Start of DOCUMENT EXCERPT
Acute toxicity of mercury (II) to freshwater invertebrate species ranged from 2.2 µg/L for Daphnia pulex (Canton & Adema 1978) to 2000 µg/L for a mayfly (Warnick & Bell 1969). Acute values for fish ranged from 30 µg/L for a guppy to 1000 µg/L for Tilapia (Deshmukh & Marathe 1980, Quereshi & Saksena 1980). Inorganic mercury is particularly toxic to marine microalgae with EC50 values ranging from 0.1 to 10.0 µg/L. Inorganic mercury (as HgCl₂) was found to be toxic to the locally-isolated marine alga, Nitzschia closterium, with a 72-hour EC50 of 9 µg/L (Florence & Stauber 1991).

Few data are available regarding acute toxicity of organomercury compounds, but they all appear to be 4 to 31 times more toxic than inorganic mercury (II) (USEPA 1986). Methylmercury appears to have the highest chronic toxicity of the tested mercury compounds, with chronic toxicity occurring at less than 0.04 µg/L for Daphnia magna and 0.52 µg/L for brook trout (McKim et al. 1976, Biesinger et al. 1982). The most sensitive plant species generally appear to be less sensitive than sensitive animal species to both mercury (II) and methylmercury (CCREM 1987). The freshwater alga Scenedesmus dimorphus was strongly inhibited by 10 µg/L mercury (as methylmercury), with similar inhibition requiring 50 µg/L inorganic mercury (as HgCl₂). In mixed phytoplankton populations, concentrations of methylmercury as low as 0.1 µg/L inhibited primary productivity by 30%.
End of DOCUMENT EXCERPT
### TASK REQUIREMENTS
Continue the passage on mercury toxicity to aquatic organisms from the point where it stops.
Start of RECORD EXCERPTS
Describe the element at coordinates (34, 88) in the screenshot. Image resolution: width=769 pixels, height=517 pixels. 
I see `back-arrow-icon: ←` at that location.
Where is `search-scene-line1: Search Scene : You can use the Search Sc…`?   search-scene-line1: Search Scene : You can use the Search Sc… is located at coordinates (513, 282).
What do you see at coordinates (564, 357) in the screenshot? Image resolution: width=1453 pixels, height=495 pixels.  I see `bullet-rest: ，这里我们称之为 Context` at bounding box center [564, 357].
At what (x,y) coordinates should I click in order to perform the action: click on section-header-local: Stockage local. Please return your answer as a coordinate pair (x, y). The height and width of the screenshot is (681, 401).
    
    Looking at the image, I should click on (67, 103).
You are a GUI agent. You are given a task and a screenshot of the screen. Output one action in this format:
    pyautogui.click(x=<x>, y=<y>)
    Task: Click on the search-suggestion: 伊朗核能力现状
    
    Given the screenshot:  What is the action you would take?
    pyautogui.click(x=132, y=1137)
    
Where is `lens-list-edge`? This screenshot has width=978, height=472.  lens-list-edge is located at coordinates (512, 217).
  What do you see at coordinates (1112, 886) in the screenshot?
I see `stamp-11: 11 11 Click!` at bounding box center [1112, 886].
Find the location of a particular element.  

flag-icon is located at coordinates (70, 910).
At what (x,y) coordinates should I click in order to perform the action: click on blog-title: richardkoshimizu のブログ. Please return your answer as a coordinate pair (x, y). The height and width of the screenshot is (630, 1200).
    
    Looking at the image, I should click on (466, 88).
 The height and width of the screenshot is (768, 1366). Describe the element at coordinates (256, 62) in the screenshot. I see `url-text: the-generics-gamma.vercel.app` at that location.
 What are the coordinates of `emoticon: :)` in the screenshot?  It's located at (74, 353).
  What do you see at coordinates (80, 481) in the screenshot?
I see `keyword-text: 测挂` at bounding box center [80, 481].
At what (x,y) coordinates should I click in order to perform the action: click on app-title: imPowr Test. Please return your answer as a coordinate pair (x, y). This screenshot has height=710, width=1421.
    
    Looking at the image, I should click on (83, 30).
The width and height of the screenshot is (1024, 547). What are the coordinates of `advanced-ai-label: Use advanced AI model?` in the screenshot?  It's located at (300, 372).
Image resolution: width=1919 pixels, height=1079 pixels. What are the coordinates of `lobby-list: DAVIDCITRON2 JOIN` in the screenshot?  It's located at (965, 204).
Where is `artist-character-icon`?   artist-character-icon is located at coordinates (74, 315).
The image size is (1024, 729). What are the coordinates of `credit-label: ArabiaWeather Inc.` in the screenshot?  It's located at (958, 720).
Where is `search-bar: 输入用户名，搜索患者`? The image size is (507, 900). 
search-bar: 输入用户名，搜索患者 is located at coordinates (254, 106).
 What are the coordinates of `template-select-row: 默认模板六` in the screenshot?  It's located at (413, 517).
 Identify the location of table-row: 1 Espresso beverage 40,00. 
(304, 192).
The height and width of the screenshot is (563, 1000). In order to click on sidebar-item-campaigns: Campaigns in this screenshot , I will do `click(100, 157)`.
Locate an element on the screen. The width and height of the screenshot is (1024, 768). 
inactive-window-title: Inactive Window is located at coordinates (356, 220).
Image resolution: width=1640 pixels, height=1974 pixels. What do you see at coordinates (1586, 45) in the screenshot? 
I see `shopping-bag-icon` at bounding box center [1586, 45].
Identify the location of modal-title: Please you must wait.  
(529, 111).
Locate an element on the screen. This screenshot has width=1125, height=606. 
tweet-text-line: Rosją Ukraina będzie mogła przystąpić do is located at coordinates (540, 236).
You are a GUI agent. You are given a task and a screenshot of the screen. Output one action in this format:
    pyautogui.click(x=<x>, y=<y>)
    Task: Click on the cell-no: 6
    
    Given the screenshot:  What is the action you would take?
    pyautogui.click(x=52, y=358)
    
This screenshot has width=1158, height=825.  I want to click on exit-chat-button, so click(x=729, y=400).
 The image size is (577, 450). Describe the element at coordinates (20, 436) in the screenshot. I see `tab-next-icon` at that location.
End of RECORD EXCERPTS
### ANSWER TO THE PROBLEM
USEPA (1985d) summarised data on the acute toxicity of mercuric chloride in marine water, with values ranging from 3.5 µg/L to 1700 µg/L. Generally, fish tend to be more resistant than molluscs and crustaceans. Mercury (II) concentrations ranging from 10 µg/L to 160 µg/L inhibited growth and photosynthetic activity of saltwater plants. Mercury acetate at 1 µg/L was toxic to marine dinoflagellates, causing theca to burst to release naked motile cells, which formed vegetative resting spores. The Australian marine amphipod Allorchestes compressa was sensitive to mercury, with a 96-hour LC50 of 80 µg/L. In general, freshwater and marine molluscs are less sensitive to inorganic mercury, with acute LC50 values ranging from 3 to 10,000 µg/L (Florence & Stauber 1991).

Mercury is not as toxic to fish as some other metals, such as Cu, Pb, Cd or Zn. The concentrations of mercury in most surface waters are generally much too low to cause any direct toxic effects to either adult fish or the more sensitive early life stages. The main danger is diet-derived methylmercury, which accumulates in internal organs and exerts its effects by disruption of the central nervous system. Bioaccumulation of mercury from water may also be an issue. Bioconcentration factors of 5000 have been reported for mercury (II); factors for methylmercury ranged from 4000 to 85,000 (USEPA 1986). Bioconcentration factors 10,000 to 40,000 were found for mercuric chloride and methylmercury with an oyster (USEPA 1986).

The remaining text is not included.